* Begin Records for the task *

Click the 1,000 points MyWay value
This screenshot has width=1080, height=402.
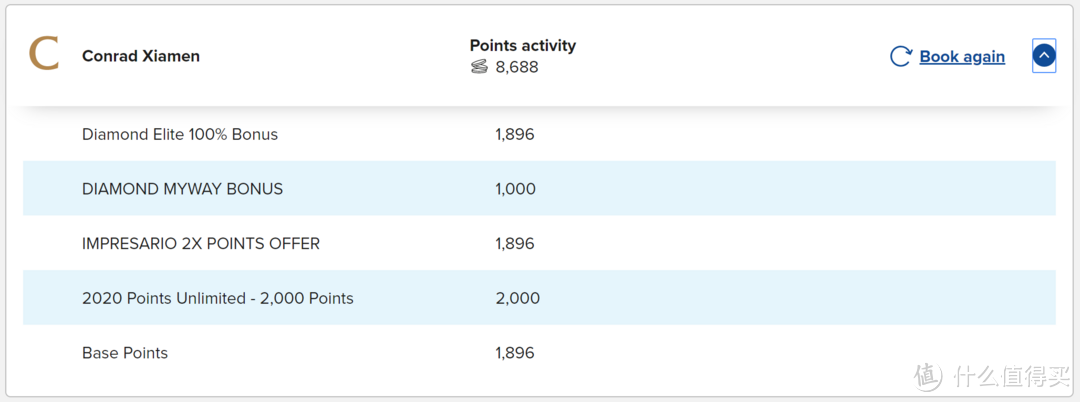515,189
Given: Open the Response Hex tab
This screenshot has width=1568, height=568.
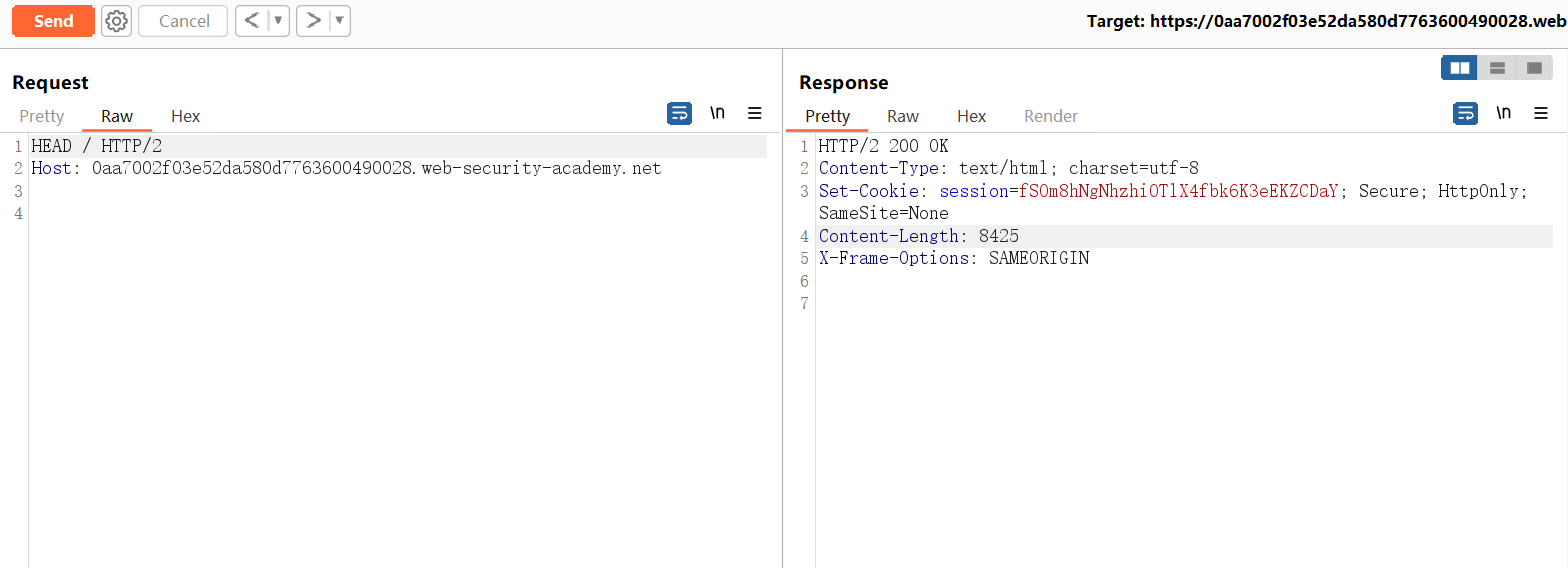Looking at the screenshot, I should (972, 116).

* End Records for the task *

▸ Request: Reproduce the lines of every entry above word for word, omitting the pictures.

▸ Solution below:
Click the 1,000 points MyWay value
This screenshot has width=1080, height=402.
515,189
Given: Open the Response Hex tab
This screenshot has width=1568, height=568.
Looking at the screenshot, I should (972, 116).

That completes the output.